I discovered this snippet in the cumulocity documentation;

image
image2221×219 31.5 KB

Does it only support 1 at a time? username/password authentication is working, does this mean that the IT team has disabled 2-way certificate authentication?

14

I rediscovered the source from where my original device credential creation came from;

15

I hope you haven’t given up on me with this. I’ve confirmed with IT that we have 2-Way SSL enabled.

16

It might be helpful to use thin-edge.io to check if your tenant can support 2-way SSL as thin-edge.io supports certificate based authentication out of the box, so if thin-edge.io works, then it will help you focus on what is wrong in the setup.

You can checkout the thin-edge.io docs for general information about the open source project, or just jump straight into the tedge-demo-container project that we’ve created to spin up a thin-edge.io container and connect it to your tenant in less than 60 seconds (assuming you have docker and docker compose installed).

And if you don’t want to use thin-edge.io to help debug, then below are some general pointers about using certificate based authentication with Cumulocity IoT:

  • Check that the trusted certificate has “auto registration” enabled
  • Check that the device’s public certificate has the full chain (with the device’s certificate at the start of the file, and then work up the certificate chain include the public certificate which is uploaded to the trusted certificates in Cumulocity IoT)…For example, if you have uploaded the intermediate cert to Cumulocity IoT Trusted Certificates, then you need to have: <device_cert>\n<intermediate_cert>. Or if you have uploaded the root certificate, then you need to also append the root certificate as well.
  • If you’ve registered a device credentials using the username/password (e.g. the “classic” device registration process), then you can’t use the same user for 2-way SSL. You will have to use a new external identity (of type c8y_Serial) for the device.
1 Like
17

OK, well none of the specific items worked, so I tried things with the thin-edge.io. I got it to work but I noticed that it didn’t have anything to setup a root certificate in the trusted certificate store and sign device certificates with, but rather self-signed the device certificate with CA:true and used that. When I did that with my device, certificates started working.
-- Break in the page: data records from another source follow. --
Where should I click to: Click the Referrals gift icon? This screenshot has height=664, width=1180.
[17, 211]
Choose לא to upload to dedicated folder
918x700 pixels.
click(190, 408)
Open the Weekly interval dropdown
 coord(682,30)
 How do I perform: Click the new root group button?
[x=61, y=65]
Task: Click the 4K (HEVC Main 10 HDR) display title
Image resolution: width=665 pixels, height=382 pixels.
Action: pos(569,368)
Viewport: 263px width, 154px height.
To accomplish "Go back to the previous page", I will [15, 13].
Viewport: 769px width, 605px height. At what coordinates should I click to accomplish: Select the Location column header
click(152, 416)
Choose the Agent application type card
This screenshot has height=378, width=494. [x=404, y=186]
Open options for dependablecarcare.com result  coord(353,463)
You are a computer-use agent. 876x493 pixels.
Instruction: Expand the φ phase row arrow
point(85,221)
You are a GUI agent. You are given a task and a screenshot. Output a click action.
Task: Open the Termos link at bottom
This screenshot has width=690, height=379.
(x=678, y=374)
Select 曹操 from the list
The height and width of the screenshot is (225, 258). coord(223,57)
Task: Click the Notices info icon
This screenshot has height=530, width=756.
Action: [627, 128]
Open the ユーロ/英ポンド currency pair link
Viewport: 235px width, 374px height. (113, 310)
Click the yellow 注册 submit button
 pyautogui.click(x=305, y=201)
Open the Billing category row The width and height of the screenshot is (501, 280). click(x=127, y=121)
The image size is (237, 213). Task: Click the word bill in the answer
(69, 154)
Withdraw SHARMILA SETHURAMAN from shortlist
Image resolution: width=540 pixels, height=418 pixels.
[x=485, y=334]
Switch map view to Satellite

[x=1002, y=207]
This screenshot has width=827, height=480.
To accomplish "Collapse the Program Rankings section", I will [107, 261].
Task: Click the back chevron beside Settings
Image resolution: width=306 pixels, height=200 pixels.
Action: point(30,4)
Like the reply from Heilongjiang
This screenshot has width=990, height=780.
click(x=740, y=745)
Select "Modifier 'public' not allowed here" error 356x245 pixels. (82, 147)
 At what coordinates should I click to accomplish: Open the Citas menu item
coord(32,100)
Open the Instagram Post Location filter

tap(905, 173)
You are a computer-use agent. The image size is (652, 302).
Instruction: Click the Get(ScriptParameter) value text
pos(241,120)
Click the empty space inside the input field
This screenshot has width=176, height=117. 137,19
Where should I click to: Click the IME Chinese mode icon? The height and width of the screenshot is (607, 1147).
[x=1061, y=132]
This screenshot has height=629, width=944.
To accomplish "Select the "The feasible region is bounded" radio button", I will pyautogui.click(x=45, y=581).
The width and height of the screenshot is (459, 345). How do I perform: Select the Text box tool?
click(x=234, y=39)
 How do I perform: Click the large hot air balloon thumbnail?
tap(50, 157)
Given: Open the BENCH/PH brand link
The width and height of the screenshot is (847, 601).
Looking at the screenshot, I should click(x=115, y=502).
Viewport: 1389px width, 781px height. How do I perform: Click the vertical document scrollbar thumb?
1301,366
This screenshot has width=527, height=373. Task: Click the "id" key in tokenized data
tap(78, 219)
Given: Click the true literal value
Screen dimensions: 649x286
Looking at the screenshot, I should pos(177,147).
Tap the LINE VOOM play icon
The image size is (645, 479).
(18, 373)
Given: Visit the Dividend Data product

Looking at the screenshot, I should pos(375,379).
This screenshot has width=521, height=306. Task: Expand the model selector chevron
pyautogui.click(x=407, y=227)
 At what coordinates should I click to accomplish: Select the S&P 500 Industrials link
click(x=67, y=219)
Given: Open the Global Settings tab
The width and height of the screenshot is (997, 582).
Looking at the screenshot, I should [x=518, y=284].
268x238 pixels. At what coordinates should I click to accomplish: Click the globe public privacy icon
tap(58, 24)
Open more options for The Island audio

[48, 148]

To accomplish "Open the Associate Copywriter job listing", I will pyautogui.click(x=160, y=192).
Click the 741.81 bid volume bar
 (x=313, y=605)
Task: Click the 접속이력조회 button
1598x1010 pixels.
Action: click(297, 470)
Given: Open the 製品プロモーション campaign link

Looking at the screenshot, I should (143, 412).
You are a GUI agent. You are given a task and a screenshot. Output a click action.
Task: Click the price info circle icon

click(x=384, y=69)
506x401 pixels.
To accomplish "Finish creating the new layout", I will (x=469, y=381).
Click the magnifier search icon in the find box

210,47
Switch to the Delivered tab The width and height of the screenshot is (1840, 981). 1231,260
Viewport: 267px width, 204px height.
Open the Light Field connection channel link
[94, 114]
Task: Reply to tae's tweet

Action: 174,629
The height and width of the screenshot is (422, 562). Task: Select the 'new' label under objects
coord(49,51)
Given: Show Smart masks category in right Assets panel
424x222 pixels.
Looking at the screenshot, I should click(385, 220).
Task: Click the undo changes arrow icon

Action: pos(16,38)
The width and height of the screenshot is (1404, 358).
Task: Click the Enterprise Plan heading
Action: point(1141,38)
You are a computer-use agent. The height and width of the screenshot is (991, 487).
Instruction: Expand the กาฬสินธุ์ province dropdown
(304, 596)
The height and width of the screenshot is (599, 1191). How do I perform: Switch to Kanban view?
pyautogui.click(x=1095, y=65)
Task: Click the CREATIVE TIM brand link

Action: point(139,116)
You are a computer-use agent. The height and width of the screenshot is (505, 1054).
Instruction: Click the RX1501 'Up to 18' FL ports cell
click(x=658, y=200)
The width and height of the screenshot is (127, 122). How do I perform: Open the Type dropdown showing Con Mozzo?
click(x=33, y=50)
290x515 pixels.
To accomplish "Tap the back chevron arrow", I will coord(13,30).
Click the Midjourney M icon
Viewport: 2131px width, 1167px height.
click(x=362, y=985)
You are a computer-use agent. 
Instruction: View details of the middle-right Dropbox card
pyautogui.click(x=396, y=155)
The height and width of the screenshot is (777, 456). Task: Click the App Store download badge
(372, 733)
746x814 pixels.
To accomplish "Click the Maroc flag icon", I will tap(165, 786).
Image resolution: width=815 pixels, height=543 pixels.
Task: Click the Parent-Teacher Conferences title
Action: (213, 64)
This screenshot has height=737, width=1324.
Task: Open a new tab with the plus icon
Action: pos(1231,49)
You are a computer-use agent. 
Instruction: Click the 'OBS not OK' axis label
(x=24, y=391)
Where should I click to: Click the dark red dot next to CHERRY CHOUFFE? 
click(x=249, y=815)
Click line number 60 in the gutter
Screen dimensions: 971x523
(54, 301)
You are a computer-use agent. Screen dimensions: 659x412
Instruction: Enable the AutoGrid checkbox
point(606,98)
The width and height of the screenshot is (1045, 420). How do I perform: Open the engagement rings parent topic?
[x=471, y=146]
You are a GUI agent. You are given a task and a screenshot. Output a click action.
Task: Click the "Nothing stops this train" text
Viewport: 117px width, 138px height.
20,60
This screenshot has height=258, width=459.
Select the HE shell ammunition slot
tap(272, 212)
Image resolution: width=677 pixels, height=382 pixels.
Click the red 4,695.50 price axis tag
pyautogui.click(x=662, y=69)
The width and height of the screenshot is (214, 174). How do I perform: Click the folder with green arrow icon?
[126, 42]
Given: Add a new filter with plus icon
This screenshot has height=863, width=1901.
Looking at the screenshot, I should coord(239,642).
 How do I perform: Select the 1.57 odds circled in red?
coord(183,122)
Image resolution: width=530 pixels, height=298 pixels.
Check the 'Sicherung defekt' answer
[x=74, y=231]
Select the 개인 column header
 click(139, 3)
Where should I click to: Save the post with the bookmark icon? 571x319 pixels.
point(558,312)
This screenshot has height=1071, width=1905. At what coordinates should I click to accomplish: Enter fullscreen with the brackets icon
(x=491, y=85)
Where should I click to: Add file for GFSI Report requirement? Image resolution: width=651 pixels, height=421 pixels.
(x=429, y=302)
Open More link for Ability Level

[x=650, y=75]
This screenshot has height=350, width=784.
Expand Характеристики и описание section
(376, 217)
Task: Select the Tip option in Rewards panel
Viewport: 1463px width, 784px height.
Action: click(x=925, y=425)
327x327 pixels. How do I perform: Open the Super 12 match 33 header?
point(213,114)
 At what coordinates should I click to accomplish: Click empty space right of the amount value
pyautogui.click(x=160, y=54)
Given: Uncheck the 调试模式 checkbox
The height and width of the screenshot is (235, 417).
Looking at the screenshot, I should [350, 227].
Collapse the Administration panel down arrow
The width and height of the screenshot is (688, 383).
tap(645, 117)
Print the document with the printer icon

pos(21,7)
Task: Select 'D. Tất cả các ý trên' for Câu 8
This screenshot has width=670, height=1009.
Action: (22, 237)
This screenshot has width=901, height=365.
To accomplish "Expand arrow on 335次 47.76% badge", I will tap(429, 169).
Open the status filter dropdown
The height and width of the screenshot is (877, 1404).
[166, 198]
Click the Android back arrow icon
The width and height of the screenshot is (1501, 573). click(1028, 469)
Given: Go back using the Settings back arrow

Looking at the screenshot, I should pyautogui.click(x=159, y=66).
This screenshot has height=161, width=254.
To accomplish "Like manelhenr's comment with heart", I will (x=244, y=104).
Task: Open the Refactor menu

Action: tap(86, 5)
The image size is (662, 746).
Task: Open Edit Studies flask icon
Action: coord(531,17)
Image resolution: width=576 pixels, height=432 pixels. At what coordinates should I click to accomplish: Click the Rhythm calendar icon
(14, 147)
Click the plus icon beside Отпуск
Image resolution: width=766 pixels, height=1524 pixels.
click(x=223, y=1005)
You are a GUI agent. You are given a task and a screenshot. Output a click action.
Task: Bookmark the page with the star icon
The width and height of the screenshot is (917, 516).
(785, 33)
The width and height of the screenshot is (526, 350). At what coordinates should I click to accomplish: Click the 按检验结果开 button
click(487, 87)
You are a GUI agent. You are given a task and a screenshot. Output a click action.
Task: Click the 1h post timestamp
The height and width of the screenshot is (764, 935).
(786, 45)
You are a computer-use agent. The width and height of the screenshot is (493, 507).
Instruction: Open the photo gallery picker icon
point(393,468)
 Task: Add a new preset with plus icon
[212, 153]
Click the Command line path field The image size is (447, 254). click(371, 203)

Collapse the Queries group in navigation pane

I was hoping to only have to load 1 trusted certificate to the store and as long as all my device certificates were signed by that root, it would work but that appears not to be the case even though the cumulocity documentation indicates that it should be.

So, I guess I’ll consider this closed and just have a process for putting every device certificate into the store. No what I was hoping for, but I guess it’s what I need to do.

18

Just to be clear, thin-edge.io also certificates which are signed by a root or intermediate certificate, however you do currently have to do the signing yourself (or using some PKI etc.).

But getting everything to work is not trivial, but the rough steps are as follows:

  1. Create a root certificate
  2. Create an intermediate cert (signed by the root cert)
  3. Upload the intermediate cert to Cumulocity IoT Trusted Certificates
  4. Create a device certificate (signed by the intermediate cert, and the device cert MUST be a leaf certificate, e.g. basicConstraints=CA:FALSE)
  5. Append the public intermediate certificate to the device’s public certificate (to create a certificate chain)
  6. Use the device certificate to connect to Cumulocity IoT using MQTT on port 8883

If you’re after the openssl commands used for most of the steps then you can have a look at a utility that the thin-edge.io team created to help with this (though it might be slightly difficult to read as it is also generating other certificates to enable mtls for components in the local network) - See our tool here: tedge-bootstrap

19

I don’t know. It seems like most of the cumulocity documentation and the advice I’ve been getting regarding device certificate has been wrong so I’m just going to stick with making the device certificate the root and loading them all into the trusted certificate store for now. I may go back and experiment with intermediate certificates later if I have the time. But I’m considering the topic closed for now.